Table~\ref{tab:elg-counts} records, for $4 \leq n \leq 11$: the number of
triangulation iso classes; how many of them admit at least one Even Level
Graph source; the number of Even Level Graph iso classes (pairs $(G, S)$
up to isomorphism, i.e.\ valid sources counted up to $\mathrm{Aut}(G)$);
and the number of \emph{flag-rooted} Even Level Graphs,
\[
  \sum_{G} \frac{4E}{|\mathrm{Aut}(G)|}\, s(G),
  \qquad E = 3n - 6,
\]
where $s(G)$ is the number of valid sources of $G$. The flag-rooting is the
automorphism-free count: $\mathrm{Aut}(G)$ acts freely on the $4E$ flags of a
$3$-connected triangulation, so every summand is an integer.
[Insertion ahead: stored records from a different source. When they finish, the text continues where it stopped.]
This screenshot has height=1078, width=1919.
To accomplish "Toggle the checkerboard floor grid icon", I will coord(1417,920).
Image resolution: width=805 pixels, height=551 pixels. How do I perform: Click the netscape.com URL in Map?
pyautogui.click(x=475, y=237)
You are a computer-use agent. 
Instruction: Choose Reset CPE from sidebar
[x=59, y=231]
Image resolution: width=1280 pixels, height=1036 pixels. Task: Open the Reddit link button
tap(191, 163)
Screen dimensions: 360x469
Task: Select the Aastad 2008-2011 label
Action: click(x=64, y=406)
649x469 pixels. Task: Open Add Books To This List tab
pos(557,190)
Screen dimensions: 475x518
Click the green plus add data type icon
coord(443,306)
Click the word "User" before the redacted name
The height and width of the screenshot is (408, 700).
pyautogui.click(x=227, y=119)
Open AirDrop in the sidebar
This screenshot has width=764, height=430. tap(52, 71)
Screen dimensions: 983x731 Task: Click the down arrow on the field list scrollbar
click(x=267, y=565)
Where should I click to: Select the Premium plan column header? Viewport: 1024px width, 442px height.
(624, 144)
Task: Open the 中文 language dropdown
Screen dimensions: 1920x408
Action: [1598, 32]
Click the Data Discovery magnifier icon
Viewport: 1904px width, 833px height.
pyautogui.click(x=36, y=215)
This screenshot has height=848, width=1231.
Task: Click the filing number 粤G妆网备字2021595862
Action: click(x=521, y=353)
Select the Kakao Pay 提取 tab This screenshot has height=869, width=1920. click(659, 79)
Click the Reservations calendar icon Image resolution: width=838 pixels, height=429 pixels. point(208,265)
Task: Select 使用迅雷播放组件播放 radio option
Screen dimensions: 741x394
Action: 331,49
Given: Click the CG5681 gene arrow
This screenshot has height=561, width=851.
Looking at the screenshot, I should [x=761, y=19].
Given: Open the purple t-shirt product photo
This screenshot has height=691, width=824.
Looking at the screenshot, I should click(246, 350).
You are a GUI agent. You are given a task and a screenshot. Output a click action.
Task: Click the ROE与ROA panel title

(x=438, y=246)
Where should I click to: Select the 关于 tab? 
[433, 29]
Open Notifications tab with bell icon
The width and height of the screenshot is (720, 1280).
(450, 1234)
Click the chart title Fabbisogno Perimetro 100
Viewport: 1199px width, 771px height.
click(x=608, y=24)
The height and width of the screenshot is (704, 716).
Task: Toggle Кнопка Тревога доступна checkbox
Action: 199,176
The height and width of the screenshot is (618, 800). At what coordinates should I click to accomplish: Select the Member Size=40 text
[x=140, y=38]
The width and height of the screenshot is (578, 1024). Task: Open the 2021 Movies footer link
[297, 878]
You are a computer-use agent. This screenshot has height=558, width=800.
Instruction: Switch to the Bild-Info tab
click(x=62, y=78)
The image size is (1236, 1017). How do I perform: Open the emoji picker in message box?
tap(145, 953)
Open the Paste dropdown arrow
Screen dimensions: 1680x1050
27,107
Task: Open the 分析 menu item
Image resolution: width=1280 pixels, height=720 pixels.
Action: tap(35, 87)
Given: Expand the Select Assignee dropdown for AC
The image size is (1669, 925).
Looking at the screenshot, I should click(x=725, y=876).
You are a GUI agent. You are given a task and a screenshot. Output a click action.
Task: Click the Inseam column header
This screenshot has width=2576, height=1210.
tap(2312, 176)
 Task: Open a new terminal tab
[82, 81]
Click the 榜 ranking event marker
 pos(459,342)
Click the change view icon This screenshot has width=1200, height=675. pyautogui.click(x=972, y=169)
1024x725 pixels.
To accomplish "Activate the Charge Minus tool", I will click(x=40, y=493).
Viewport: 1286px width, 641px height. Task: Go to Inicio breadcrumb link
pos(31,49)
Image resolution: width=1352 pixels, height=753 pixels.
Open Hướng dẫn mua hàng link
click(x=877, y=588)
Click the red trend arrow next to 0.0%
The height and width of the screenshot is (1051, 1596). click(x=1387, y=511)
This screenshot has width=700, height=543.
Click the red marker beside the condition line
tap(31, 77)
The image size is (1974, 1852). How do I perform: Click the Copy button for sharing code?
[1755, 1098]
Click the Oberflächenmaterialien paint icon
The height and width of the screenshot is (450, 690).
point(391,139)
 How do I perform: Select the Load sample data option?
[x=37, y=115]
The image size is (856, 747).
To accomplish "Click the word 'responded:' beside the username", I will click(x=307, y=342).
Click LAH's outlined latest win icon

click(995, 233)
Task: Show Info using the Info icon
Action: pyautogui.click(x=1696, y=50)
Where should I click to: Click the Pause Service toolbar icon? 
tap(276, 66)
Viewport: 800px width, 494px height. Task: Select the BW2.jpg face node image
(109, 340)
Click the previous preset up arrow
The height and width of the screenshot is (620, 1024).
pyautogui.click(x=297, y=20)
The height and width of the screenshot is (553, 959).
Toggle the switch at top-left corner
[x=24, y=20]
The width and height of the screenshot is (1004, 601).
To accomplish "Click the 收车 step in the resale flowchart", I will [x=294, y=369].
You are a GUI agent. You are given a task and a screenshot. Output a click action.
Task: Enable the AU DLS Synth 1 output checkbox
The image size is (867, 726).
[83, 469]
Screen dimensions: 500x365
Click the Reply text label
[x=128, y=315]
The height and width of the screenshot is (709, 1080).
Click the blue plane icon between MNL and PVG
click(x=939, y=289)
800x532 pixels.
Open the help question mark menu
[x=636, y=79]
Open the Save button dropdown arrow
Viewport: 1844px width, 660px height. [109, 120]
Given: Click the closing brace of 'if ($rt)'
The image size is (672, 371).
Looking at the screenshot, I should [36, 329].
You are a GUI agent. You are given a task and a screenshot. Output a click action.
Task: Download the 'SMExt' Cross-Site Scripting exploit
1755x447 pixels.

The smallest Even Level Graph is the octahedron at $n = 6$: from any vertex
the four neighbours form a $4$-cycle at level $1$ and the antipode sits alone
at level $2$. Below $n = 6$ every triangulation forces an odd level cycle, so
no Even Level Graph exists.

\begin{table}[ht]
\centering
\begin{tabular}{ccccc}
$n$ & triangulations & with ELG source & ELG iso classes & flag-rooted ELGs \\\hline
$4$  & $1$    & $0$   & $0$   & $0$ \\
$5$  & $1$    & $0$   & $0$   & $0$ \\
$6$  & $2$    & $1$   & $1$   & $6$ \\
$7$  & $5$    & $2$   & $2$   & $45$ \\
$8$  & $14$   & $5$   & $6$   & $186$ \\
$9$  & $50$   & $13$  & $14$  & $651$ \\
$10$ & $233$  & $37$  & $45$  & $2766$ \\
$11$ & $1249$ & $129$ & $169$ & $14346$ \\
\end{tabular}
\caption{Even Level Graph counts for $4 \leq n \leq 11$. The
\emph{triangulations} column is the number of plane-triangulation iso classes
(OEIS A000109). \emph{ELG iso classes} counts pairs $(G, S)$ up to
isomorphism; \emph{flag-rooted ELGs} is the automorphism-free count
$\sum_G \tfrac{4E}{|\mathrm{Aut}(G)|}\,s(G)$.}
\label{tab:elg-counts}
\end{table}

\begin{definition}[Derived level graph]
\label{def:derived-level-graph}
Let $G$ be an Even Level Graph with level source $S$, and let $E$ and
$O$ denote the edge sets of the even and odd parity subgraphs
$E_{G,S}(G)$ and $O_{G,S}(G)$. A \emph{derived level graph} of $G$ is
a triangulation $G'$ on the same vertex set as $G$ obtained by a
sequence of edge switches (Definition~\ref{def:edge-switch}), each
acting on an edge of $E$ or of $O$. We do not update $E$ or $O$ to
reflect the level structure of intermediate triangulations: throughout
the sequence, an edge is classified as belonging to $E$ (resp.\ $O$) if
and only if both of its endpoints have even (resp.\ odd) level in $G$.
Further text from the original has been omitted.